22 April, 2016
Davis Polk advised the sole bookrunner in connection with the Regulation S only offering by China Energy Reserve and Chemicals Group Holding Limited of its $400 million 5.55% bonds due 2021, which are unconditionally and irrevocably guaranteed by China Energy Reserve and Chemicals Group Company Limited (China Energy Reserve).

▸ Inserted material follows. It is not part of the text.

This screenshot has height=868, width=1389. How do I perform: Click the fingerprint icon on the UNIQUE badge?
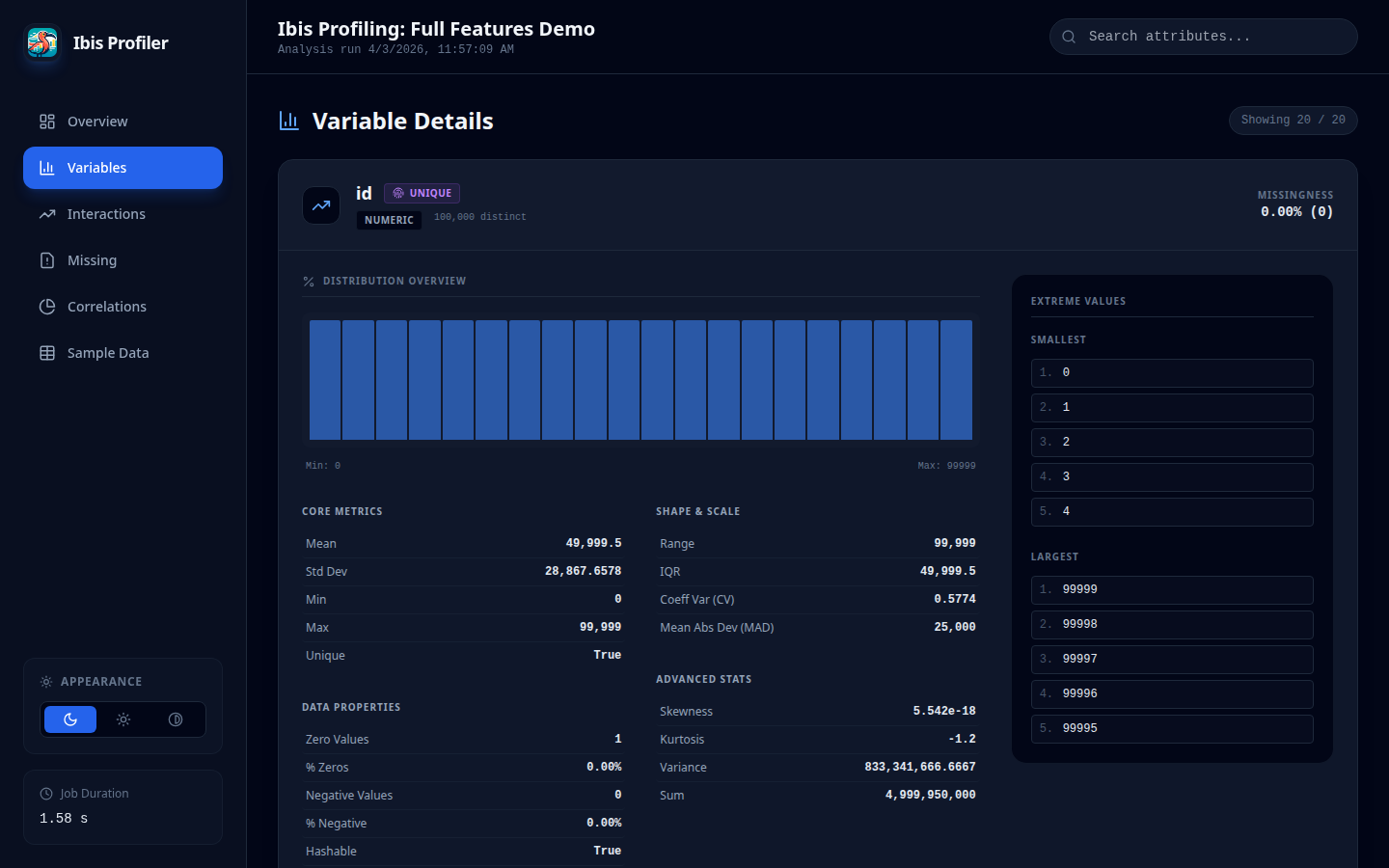click(x=395, y=193)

China Energy Reserve is a PRC state-controlled oil and gas trading, logistics and distribution and supply services provider. China Energy Reserve offers its customers a broad range of oil and gas services, from the procurement and supply of oil and gas products and equipment, to logistics, storage, piped gas and exploration and production. Its largest beneficial shareholders include CNPC, Beijing Municipal Commission of Commerce and China Economic Cooperation Center. China Energy Reserve is headquartered in Beijing, with strategic business operations in over 20 provinces, autonomous regions and direct-controlled municipalities across China.
The Davis Polk corporate team included partners Eugene C. Gregor, Paul Chow and Antony Dapiran, counsel Margie Chan and registered foreign lawyer Bo Huang. The tax team included counsel Alon Gurfinkel and associate Veronica Orecharova. Members of the Davis Polk team are based in the Hong Kong, Tokyo and London offices.